** Opening DATA TO PROCESS block **
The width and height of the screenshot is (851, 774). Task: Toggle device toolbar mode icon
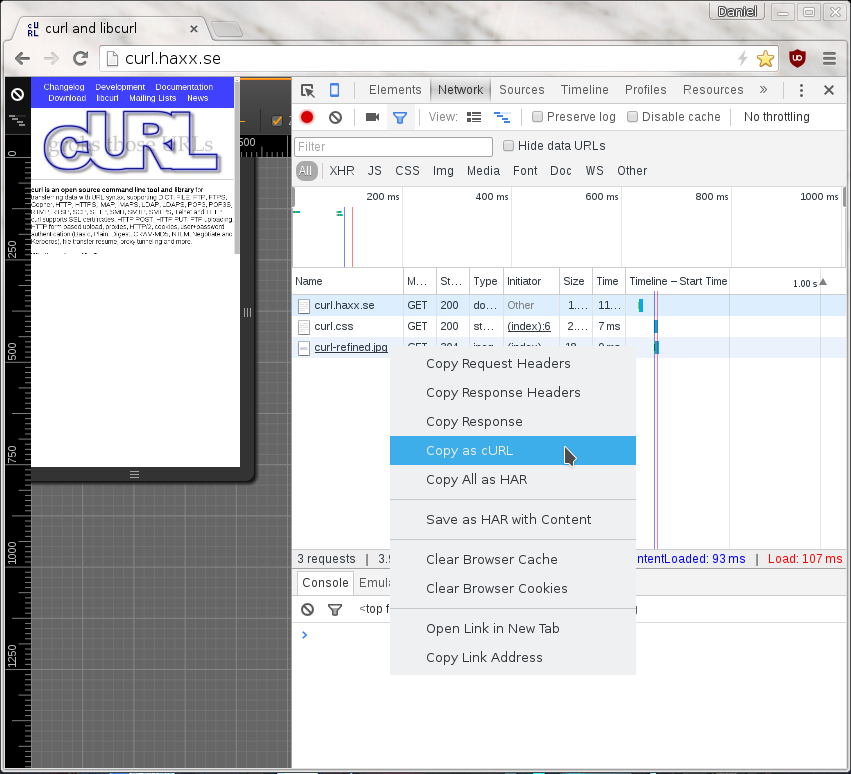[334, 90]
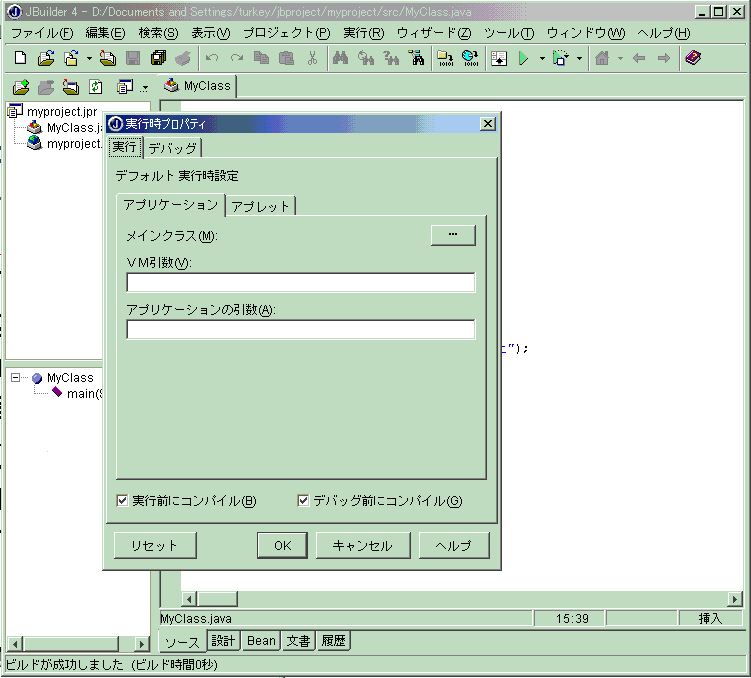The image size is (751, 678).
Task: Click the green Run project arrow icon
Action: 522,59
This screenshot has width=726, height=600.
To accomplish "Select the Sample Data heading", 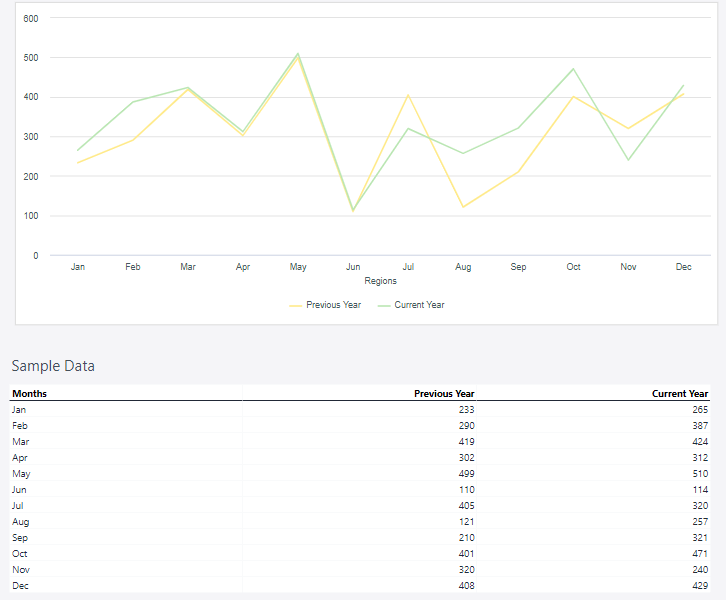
** Closing DATA TO PROCESS block **
** Opening DATA TO PROCESS block **
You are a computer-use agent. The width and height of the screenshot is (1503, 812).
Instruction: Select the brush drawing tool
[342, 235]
** Closing DATA TO PROCESS block **
* **PROBLEM REQUIREMENTS**: Pictures excluded, transcribe the listing above exactly from the line with "This screenshot has width=726, height=600." through the line with "the Sample Data", and no further.

* **EXERCISE ANSWER**:
This screenshot has width=726, height=600.
To accomplish "Select the Sample Data heading", 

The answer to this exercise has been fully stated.